- [WHAT TO WORK ON]: Your answer is the line containing "Click the headline" plus every line after it through the end of the records, printed exactly and free of pictures.

- [TASK INPUT]:
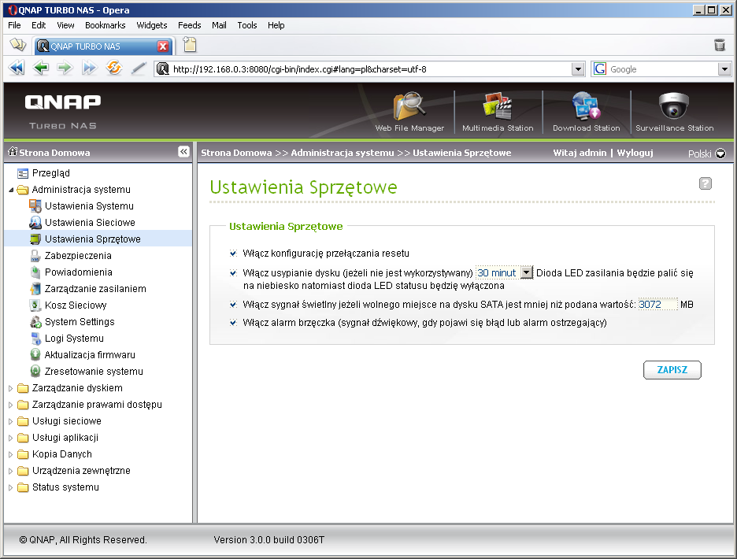
Task: Open the closed tabs trash icon
Action: [720, 45]
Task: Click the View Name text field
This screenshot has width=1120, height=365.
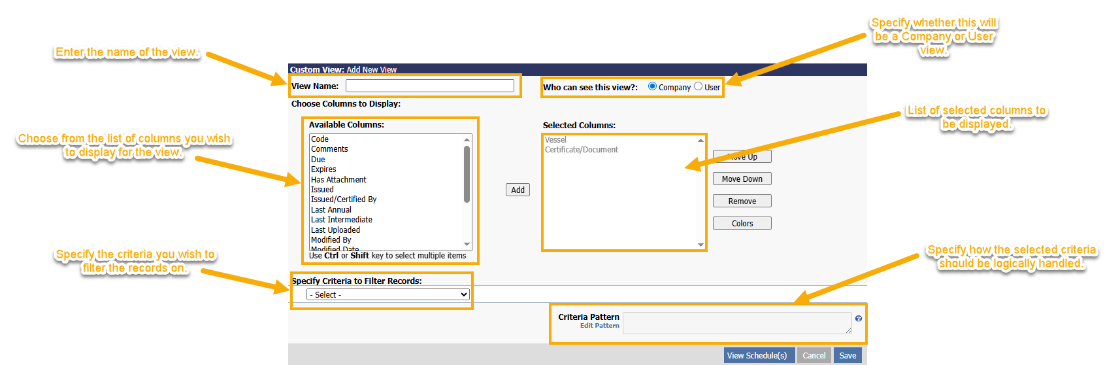Action: coord(429,86)
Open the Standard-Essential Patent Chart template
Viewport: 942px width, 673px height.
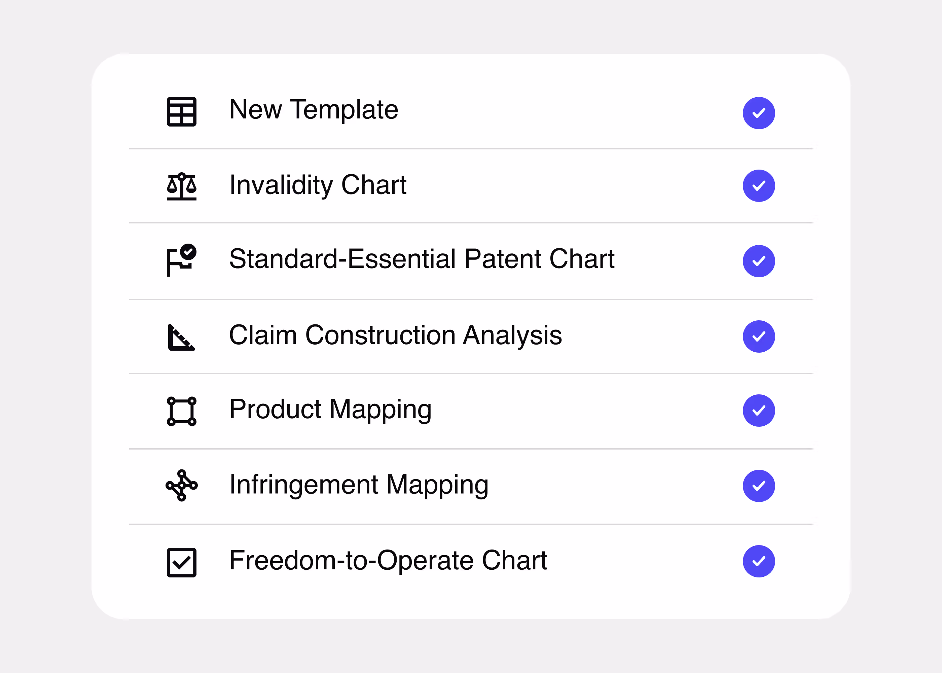423,259
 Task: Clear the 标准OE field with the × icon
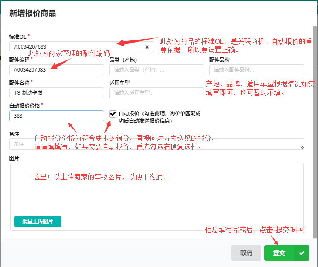147,47
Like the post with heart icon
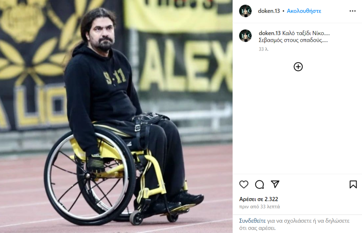The height and width of the screenshot is (233, 362). click(244, 184)
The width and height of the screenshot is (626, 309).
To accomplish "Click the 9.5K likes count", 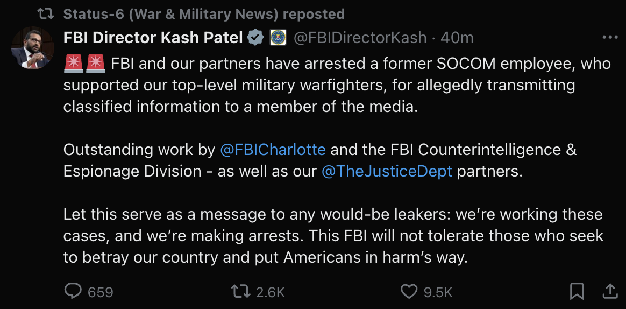I will tap(438, 292).
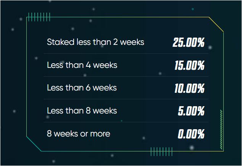Select the 25.00% fee value
Viewport: 242px width, 166px height.
tap(189, 42)
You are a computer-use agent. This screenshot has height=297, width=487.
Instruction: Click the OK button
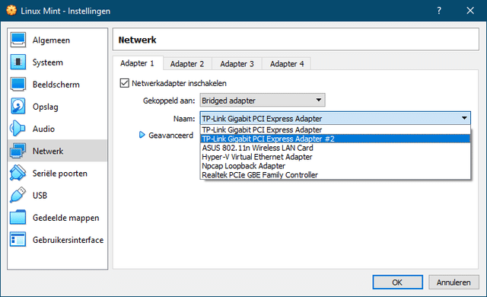397,282
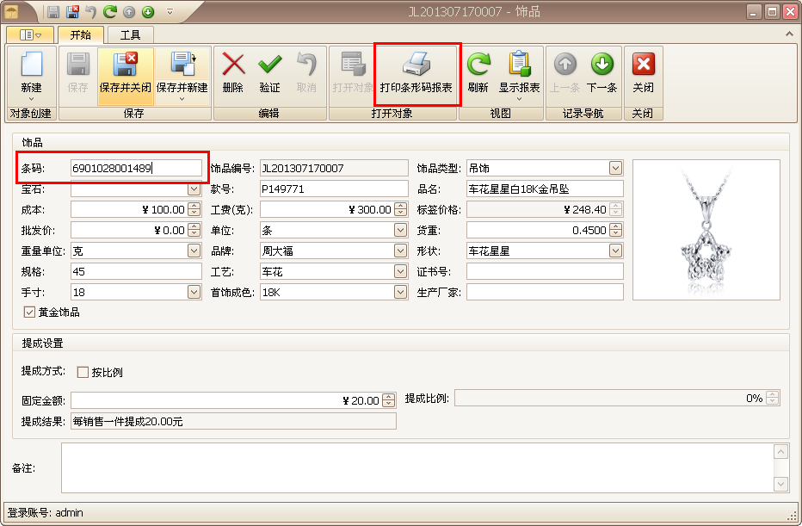Click the 验证 (Validate) green checkmark icon

click(x=269, y=65)
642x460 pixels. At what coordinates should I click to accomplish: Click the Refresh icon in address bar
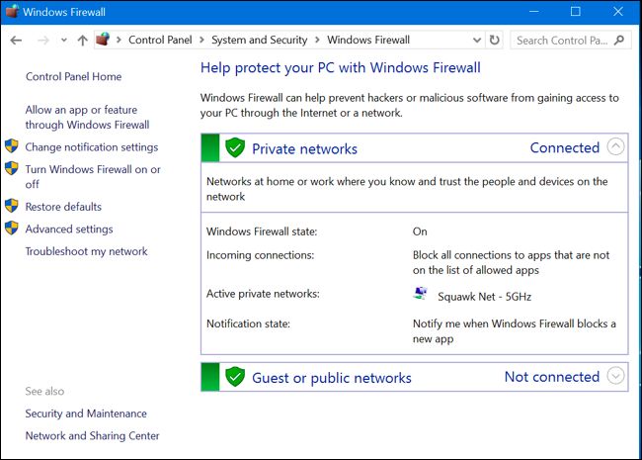pyautogui.click(x=495, y=41)
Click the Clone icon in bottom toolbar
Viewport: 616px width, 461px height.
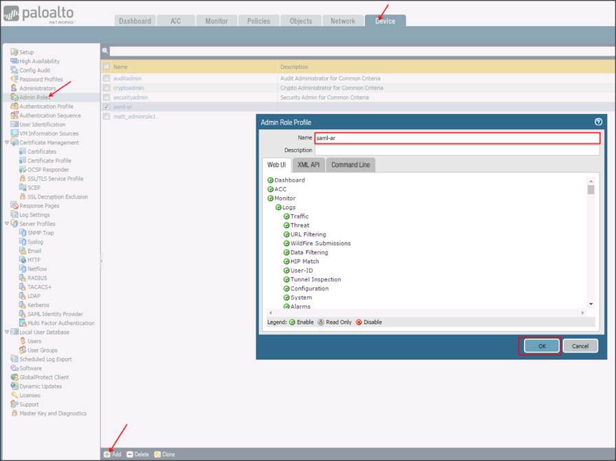(x=157, y=454)
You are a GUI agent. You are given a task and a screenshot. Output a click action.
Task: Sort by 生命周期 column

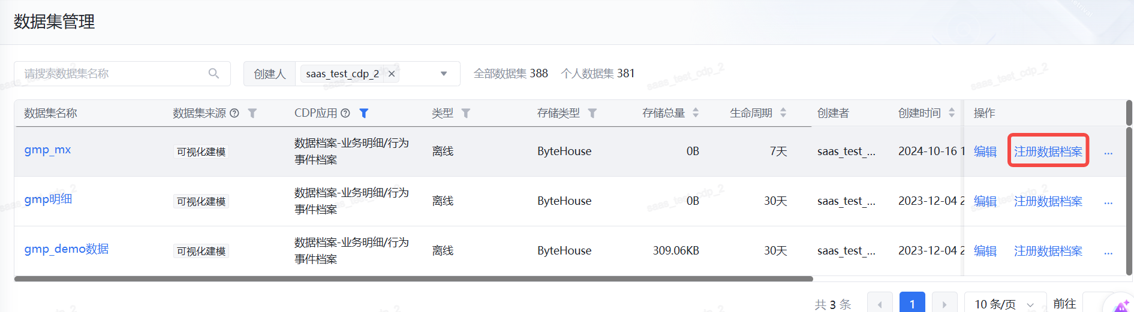pyautogui.click(x=783, y=113)
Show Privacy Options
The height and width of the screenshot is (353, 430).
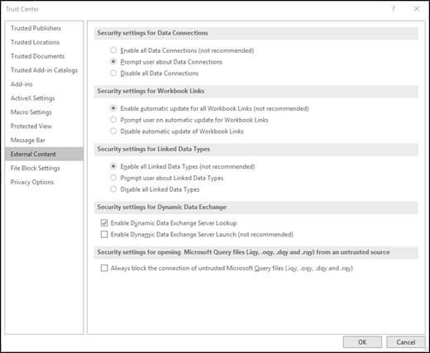(x=32, y=182)
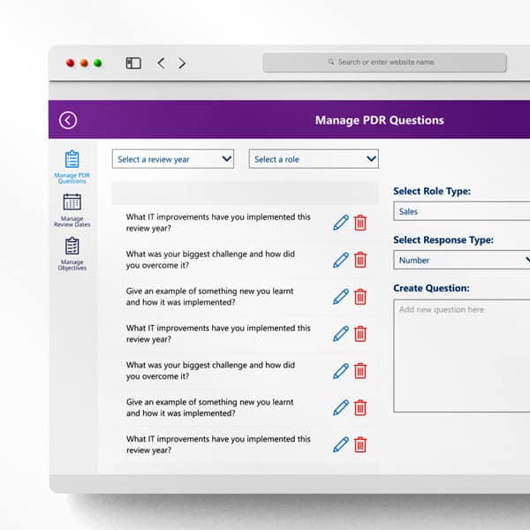Expand the 'Select a role' dropdown
Image resolution: width=530 pixels, height=530 pixels.
[314, 159]
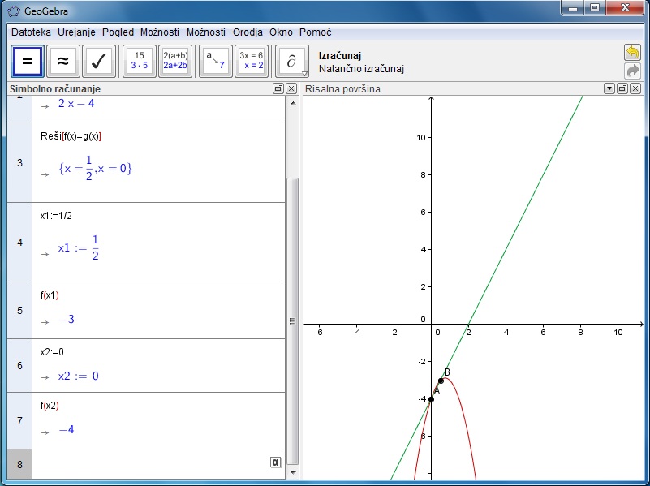The width and height of the screenshot is (650, 486).
Task: Click point B on the graph
Action: coord(441,380)
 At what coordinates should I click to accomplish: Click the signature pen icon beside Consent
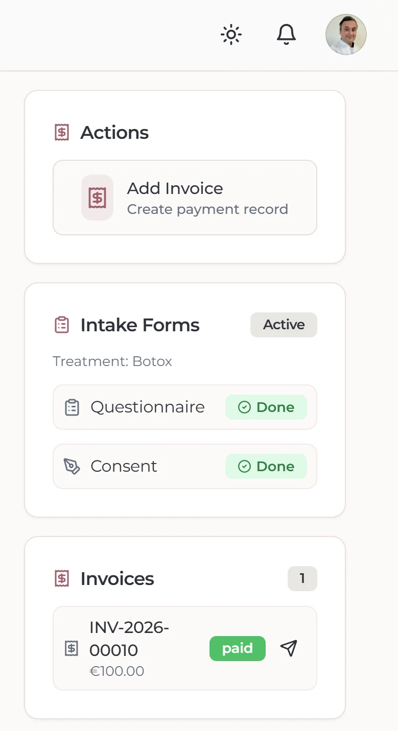point(72,466)
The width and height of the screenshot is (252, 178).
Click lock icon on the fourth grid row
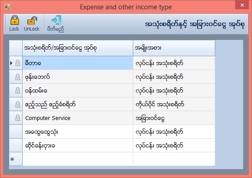coord(18,104)
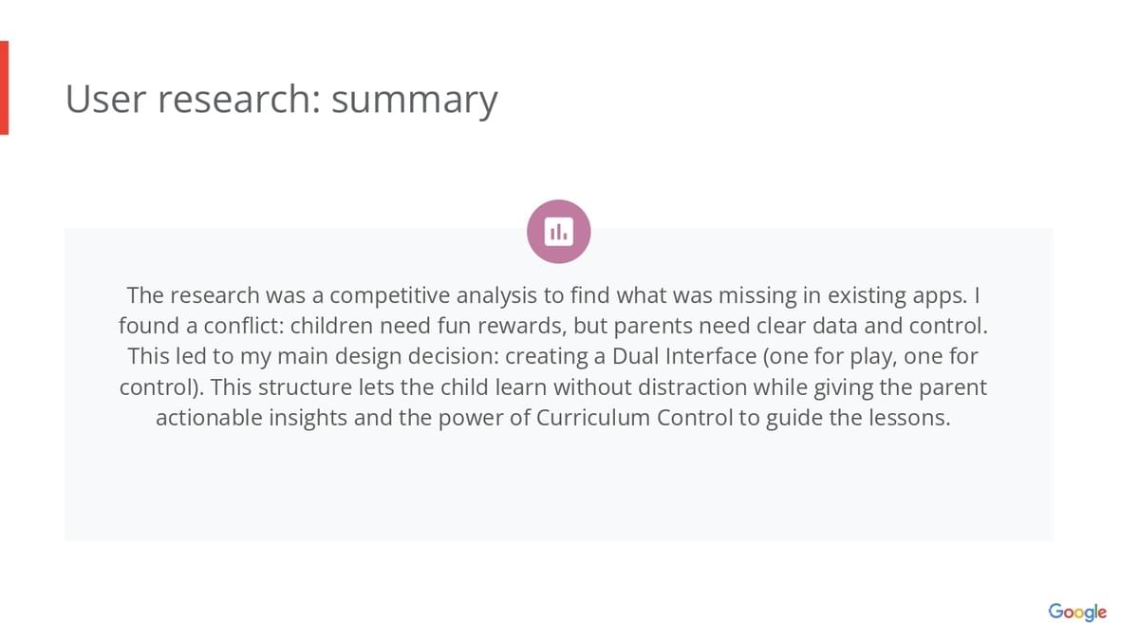Click the "User research: summary" title
Image resolution: width=1139 pixels, height=641 pixels.
tap(281, 100)
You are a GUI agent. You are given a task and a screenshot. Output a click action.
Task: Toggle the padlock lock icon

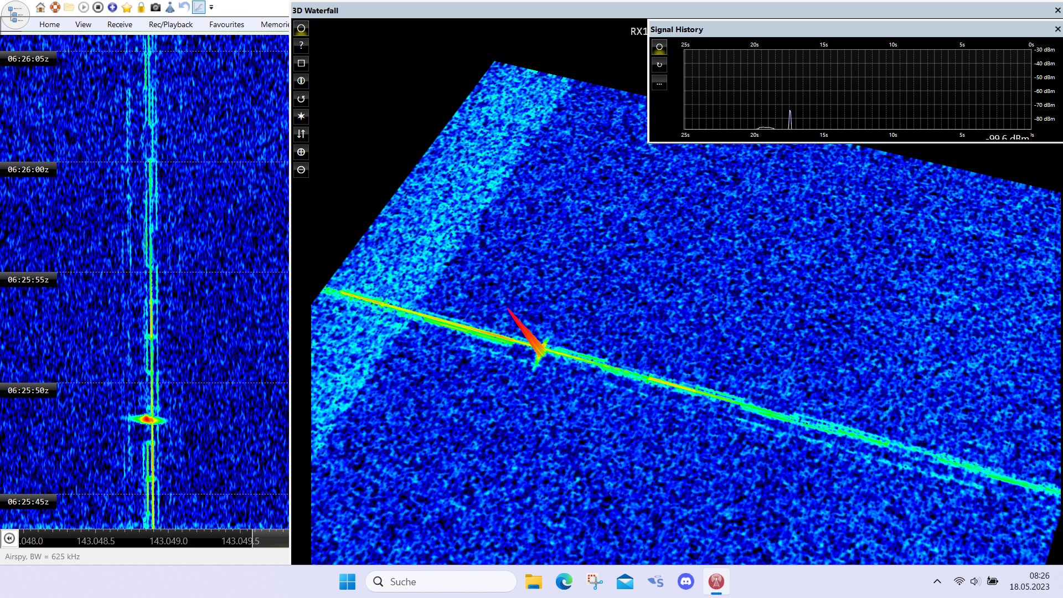(141, 7)
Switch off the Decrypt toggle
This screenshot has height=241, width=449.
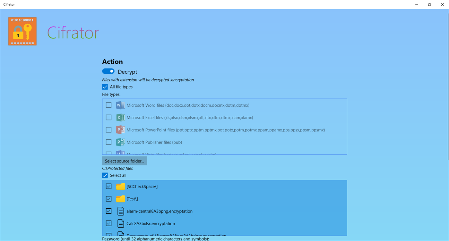coord(108,71)
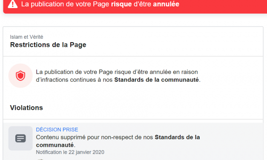Viewport: 267px width, 160px height.
Task: Click the grey message content icon
Action: tap(20, 138)
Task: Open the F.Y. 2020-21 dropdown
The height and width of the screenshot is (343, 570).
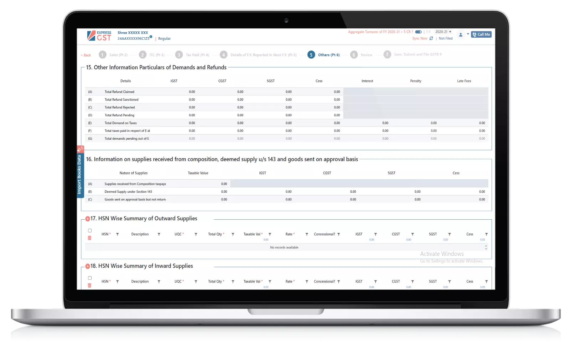Action: [443, 32]
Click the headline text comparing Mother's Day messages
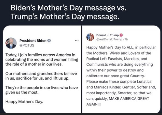162x115 pixels. (x=69, y=12)
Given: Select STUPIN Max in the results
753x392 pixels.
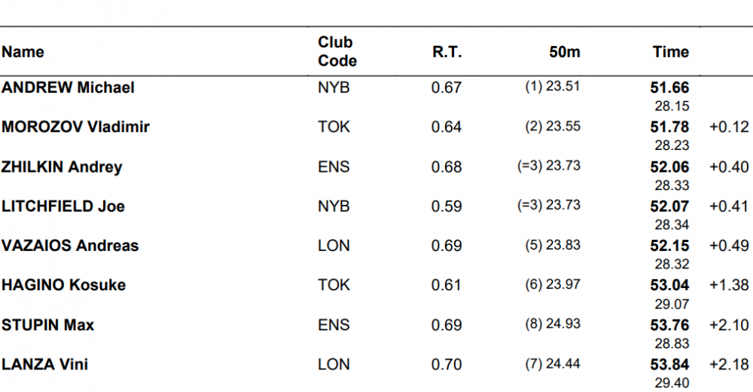Looking at the screenshot, I should 47,325.
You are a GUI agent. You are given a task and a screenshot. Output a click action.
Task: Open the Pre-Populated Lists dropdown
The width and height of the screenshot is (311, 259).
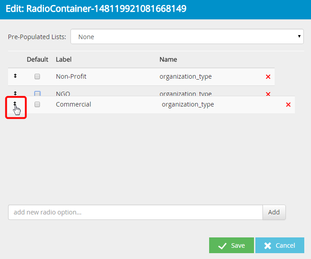187,37
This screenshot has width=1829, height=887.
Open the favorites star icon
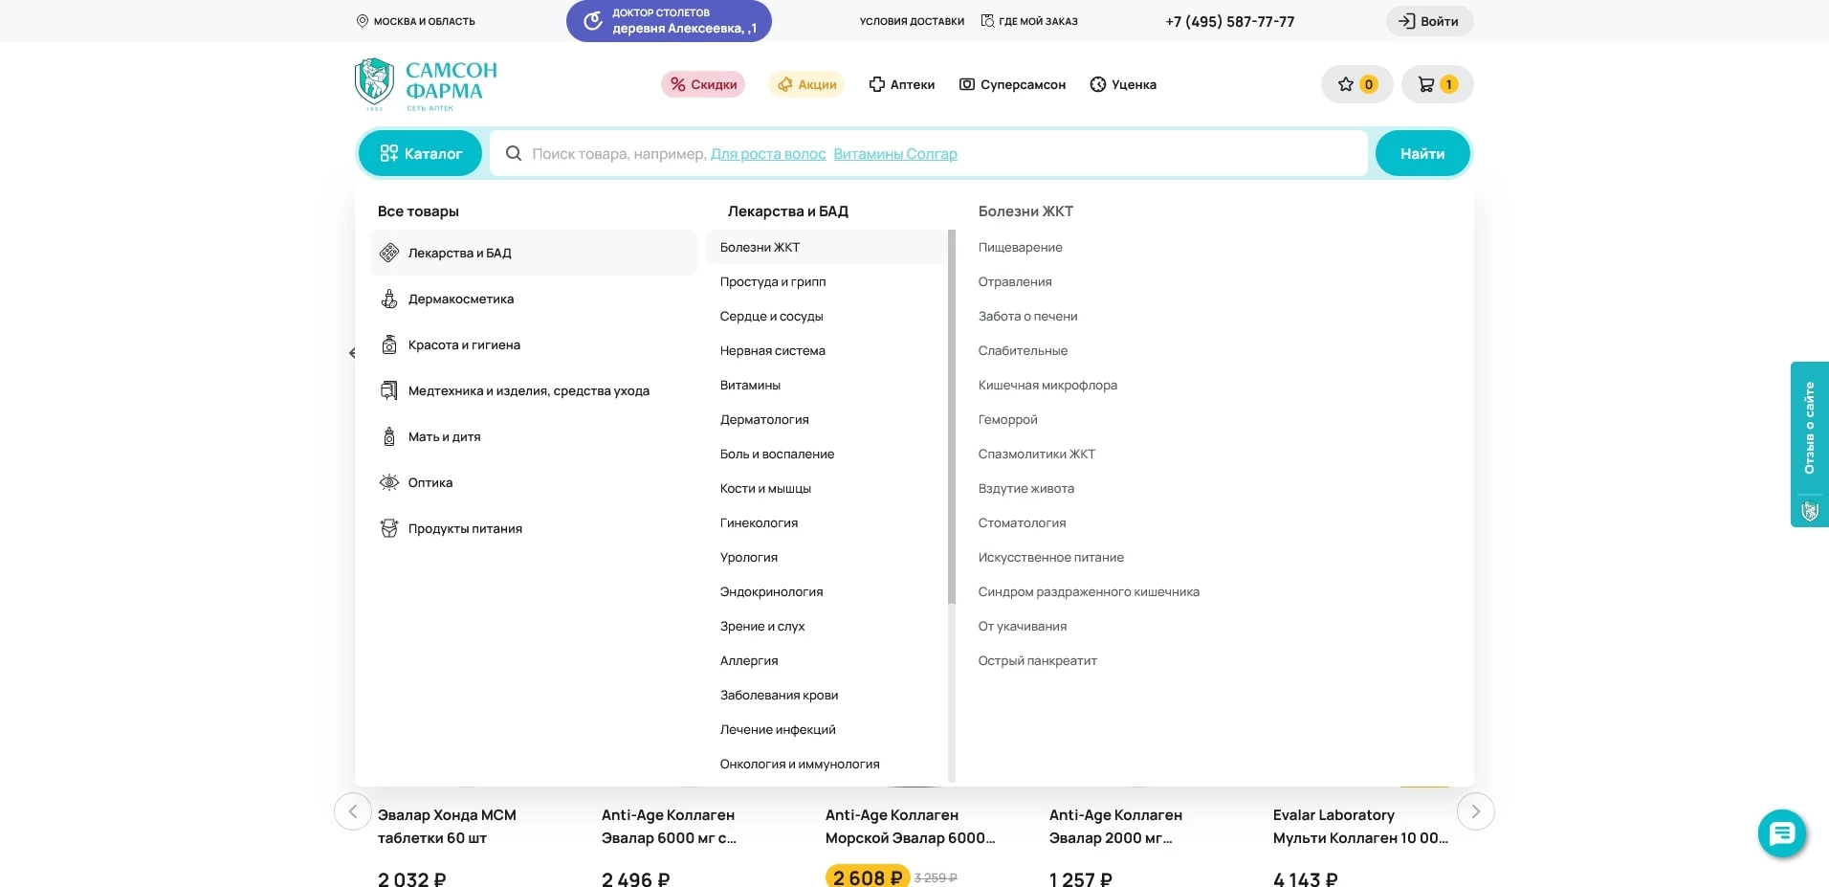(x=1346, y=84)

- [TASK ANSWER]:
Click the headline text comparing Mother's Day messages
162x115 pixels. (x=69, y=12)
Given: Select STUPIN Max in the results
753x392 pixels.
Looking at the screenshot, I should 47,325.
You are a GUI agent. You are given a task and a screenshot. Output a click action.
Task: Open the Pre-Populated Lists dropdown
The width and height of the screenshot is (311, 259).
187,37
This screenshot has width=1829, height=887.
Open the favorites star icon
(x=1346, y=84)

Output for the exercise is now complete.